Entries:
--------------------

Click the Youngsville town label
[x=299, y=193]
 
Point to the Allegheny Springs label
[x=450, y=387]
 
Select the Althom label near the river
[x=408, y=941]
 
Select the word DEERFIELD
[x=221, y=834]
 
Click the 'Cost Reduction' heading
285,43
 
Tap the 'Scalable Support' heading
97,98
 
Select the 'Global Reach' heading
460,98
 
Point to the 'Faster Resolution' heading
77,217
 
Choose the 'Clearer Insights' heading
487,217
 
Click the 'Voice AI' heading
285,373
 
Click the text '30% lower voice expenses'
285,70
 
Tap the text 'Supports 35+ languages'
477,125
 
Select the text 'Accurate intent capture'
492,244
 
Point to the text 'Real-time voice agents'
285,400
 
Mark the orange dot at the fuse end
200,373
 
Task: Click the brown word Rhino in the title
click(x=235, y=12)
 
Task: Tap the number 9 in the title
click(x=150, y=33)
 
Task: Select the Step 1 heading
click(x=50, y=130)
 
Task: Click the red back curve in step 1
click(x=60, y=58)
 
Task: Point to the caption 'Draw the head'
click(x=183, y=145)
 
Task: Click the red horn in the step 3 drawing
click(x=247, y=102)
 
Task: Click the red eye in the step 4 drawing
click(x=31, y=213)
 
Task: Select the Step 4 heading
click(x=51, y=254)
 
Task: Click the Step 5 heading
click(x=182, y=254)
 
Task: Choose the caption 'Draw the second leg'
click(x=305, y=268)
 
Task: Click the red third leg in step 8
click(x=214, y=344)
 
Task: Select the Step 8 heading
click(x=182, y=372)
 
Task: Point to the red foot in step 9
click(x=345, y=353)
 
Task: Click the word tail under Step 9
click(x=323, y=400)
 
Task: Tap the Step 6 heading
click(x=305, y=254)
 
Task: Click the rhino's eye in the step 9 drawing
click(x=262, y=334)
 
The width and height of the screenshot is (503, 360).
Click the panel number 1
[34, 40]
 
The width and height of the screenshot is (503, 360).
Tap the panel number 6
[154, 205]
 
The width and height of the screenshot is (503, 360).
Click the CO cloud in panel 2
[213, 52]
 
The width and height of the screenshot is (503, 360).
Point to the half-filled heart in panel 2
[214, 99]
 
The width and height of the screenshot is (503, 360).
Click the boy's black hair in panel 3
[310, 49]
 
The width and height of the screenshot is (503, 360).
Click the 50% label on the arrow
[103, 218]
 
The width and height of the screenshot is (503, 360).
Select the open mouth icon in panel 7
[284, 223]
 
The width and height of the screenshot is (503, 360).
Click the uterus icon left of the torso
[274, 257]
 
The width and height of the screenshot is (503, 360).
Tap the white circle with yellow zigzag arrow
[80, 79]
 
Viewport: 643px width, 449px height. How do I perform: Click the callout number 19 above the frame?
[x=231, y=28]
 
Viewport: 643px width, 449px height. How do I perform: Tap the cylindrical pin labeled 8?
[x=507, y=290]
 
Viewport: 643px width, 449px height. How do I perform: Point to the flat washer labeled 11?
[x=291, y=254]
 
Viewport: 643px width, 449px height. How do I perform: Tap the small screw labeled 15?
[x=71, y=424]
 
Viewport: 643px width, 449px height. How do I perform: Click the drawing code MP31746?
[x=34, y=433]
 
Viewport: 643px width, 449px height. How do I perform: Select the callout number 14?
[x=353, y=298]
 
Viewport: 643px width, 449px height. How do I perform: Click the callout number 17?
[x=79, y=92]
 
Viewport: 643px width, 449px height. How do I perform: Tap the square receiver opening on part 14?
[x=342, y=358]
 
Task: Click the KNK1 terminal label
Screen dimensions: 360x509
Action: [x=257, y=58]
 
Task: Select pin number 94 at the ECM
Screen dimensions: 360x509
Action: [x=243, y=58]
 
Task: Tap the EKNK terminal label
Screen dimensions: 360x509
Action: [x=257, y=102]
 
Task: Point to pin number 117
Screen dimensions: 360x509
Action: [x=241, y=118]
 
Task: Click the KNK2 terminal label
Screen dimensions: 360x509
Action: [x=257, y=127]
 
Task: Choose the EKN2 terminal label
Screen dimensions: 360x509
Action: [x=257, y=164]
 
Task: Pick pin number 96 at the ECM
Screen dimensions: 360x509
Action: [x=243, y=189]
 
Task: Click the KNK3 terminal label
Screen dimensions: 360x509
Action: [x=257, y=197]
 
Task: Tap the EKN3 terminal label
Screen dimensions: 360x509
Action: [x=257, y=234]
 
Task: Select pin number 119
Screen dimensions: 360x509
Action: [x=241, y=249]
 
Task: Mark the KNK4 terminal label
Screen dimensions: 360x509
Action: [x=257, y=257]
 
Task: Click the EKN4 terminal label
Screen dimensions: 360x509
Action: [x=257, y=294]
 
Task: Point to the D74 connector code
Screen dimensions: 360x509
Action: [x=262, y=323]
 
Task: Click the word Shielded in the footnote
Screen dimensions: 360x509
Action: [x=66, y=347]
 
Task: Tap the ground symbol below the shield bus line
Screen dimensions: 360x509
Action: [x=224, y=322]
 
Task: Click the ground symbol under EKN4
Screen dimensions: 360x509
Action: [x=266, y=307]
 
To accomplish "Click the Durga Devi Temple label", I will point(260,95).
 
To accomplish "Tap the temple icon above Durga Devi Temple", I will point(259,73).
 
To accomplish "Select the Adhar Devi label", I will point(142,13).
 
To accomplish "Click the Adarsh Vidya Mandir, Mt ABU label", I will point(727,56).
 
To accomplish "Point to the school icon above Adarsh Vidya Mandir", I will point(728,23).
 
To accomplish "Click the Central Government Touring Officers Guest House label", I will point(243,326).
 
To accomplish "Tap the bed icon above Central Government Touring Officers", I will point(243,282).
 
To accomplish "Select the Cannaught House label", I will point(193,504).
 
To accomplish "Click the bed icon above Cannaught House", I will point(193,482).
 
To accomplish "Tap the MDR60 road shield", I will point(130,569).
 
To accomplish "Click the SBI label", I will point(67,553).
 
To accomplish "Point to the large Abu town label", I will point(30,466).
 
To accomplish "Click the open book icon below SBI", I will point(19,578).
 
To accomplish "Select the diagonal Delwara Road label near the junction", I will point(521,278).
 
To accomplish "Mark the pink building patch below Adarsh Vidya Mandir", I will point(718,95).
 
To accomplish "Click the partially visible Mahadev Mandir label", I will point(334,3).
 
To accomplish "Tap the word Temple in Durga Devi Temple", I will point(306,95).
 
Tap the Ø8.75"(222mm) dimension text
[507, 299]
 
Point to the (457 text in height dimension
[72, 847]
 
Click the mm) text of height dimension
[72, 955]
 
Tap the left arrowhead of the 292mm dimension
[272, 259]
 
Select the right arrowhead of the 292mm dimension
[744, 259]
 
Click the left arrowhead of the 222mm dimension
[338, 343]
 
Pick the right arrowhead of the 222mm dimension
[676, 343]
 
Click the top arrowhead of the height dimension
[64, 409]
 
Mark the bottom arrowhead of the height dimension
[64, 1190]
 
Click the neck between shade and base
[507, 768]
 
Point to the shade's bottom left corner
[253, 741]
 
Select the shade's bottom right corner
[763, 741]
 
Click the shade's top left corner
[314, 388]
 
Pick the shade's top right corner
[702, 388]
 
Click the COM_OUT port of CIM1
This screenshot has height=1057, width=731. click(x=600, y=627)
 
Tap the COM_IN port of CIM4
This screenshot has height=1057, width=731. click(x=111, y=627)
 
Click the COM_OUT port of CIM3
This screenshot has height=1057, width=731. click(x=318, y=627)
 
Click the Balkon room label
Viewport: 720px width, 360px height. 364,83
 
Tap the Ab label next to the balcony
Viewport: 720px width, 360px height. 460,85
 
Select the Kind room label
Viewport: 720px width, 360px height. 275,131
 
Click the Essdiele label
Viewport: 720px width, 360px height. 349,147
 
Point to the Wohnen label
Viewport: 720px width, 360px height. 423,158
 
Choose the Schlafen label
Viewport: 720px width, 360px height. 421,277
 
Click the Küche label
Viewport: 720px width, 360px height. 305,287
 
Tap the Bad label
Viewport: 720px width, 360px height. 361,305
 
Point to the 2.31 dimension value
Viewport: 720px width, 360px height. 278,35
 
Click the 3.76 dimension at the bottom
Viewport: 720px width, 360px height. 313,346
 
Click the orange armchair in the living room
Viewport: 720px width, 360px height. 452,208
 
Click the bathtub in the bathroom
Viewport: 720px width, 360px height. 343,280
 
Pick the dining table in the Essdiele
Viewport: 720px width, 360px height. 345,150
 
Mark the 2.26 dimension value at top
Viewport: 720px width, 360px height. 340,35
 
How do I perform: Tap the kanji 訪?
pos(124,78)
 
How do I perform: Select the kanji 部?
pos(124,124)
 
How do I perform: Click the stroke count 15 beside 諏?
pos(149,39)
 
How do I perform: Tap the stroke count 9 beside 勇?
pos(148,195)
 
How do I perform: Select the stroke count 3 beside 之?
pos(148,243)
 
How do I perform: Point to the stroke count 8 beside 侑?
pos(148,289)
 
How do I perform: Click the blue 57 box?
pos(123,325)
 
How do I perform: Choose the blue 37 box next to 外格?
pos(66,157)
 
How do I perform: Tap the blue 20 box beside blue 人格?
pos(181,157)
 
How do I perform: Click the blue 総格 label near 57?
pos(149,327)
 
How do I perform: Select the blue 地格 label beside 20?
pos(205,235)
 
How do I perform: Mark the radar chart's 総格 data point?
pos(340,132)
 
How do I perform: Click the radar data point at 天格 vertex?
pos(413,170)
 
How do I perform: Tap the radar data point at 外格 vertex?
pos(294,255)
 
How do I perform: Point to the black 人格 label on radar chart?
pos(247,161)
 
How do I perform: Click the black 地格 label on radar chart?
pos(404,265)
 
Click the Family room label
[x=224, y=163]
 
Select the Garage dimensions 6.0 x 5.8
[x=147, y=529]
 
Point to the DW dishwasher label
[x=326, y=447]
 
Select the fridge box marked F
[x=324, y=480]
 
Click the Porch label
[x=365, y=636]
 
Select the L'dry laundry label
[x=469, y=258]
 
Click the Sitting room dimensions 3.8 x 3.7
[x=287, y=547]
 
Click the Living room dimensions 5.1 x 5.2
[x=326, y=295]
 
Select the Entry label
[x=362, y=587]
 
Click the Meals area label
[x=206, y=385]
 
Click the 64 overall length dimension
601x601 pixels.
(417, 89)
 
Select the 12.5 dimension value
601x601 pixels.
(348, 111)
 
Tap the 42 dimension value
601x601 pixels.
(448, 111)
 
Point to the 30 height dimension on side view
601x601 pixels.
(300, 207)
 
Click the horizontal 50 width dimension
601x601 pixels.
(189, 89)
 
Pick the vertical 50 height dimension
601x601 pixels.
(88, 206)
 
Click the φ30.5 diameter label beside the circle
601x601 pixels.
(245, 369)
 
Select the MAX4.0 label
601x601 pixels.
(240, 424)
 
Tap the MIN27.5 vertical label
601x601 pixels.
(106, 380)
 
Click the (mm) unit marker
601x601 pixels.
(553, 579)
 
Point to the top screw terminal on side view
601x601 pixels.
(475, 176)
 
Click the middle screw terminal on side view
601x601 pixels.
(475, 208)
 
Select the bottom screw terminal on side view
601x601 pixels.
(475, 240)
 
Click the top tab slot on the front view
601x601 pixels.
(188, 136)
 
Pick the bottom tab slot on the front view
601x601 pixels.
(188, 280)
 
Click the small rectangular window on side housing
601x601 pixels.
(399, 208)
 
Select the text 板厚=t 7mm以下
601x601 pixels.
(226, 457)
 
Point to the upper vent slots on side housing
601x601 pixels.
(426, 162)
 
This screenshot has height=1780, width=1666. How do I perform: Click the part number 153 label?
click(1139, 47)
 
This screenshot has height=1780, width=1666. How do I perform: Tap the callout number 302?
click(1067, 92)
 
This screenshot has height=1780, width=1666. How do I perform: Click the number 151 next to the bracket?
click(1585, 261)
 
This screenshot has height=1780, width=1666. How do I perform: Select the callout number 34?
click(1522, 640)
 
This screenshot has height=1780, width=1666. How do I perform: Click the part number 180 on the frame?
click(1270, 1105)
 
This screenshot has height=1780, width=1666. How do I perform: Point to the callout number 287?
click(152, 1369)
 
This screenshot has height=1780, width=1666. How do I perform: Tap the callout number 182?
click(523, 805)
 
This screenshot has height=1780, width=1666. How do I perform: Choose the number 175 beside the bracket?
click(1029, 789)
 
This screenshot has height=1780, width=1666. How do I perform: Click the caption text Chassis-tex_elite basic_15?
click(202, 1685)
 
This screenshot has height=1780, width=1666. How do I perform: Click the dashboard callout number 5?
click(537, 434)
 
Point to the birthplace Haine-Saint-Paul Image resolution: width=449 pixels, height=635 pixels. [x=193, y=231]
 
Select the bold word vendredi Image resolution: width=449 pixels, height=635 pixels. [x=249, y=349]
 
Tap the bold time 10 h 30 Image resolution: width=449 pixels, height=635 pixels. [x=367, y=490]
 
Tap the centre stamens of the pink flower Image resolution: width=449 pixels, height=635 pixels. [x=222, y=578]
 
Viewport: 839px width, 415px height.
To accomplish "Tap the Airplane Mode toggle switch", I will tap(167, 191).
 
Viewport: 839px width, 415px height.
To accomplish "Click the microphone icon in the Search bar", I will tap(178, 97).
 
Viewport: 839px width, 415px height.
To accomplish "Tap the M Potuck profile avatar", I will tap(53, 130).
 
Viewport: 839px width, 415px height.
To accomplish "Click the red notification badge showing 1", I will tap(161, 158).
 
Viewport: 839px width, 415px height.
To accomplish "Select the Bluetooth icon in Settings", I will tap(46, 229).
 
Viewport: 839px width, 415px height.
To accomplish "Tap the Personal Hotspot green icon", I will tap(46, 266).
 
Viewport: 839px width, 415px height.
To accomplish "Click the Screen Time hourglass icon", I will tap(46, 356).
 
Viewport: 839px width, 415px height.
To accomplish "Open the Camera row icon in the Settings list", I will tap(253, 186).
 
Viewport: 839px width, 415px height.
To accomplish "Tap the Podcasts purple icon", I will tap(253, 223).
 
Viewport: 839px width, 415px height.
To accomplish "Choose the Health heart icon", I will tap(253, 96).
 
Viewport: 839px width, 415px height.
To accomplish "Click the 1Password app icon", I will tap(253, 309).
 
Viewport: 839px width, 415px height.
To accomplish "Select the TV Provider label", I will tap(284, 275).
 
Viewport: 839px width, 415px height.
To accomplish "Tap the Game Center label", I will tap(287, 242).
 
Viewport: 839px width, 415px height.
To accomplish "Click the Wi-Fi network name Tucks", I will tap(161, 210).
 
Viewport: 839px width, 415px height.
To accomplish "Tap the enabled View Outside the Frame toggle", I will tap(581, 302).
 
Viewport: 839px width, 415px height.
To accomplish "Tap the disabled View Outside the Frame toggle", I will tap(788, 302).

--------------------

Task to complete: Reproduce everything from the line containing "How do I perform: Tap the kanji 訪?" down to the line containing "pos(149,327)", including both of those lines, character for character.

Result below:
How do I perform: Tap the kanji 訪?
pos(124,78)
 
How do I perform: Select the kanji 部?
pos(124,124)
 
How do I perform: Click the stroke count 15 beside 諏?
pos(149,39)
 
How do I perform: Tap the stroke count 9 beside 勇?
pos(148,195)
 
How do I perform: Select the stroke count 3 beside 之?
pos(148,243)
 
How do I perform: Point to the stroke count 8 beside 侑?
pos(148,289)
 
How do I perform: Click the blue 57 box?
pos(123,325)
 
How do I perform: Choose the blue 37 box next to 外格?
pos(66,157)
 
How do I perform: Tap the blue 20 box beside blue 人格?
pos(181,157)
 
How do I perform: Click the blue 総格 label near 57?
pos(149,327)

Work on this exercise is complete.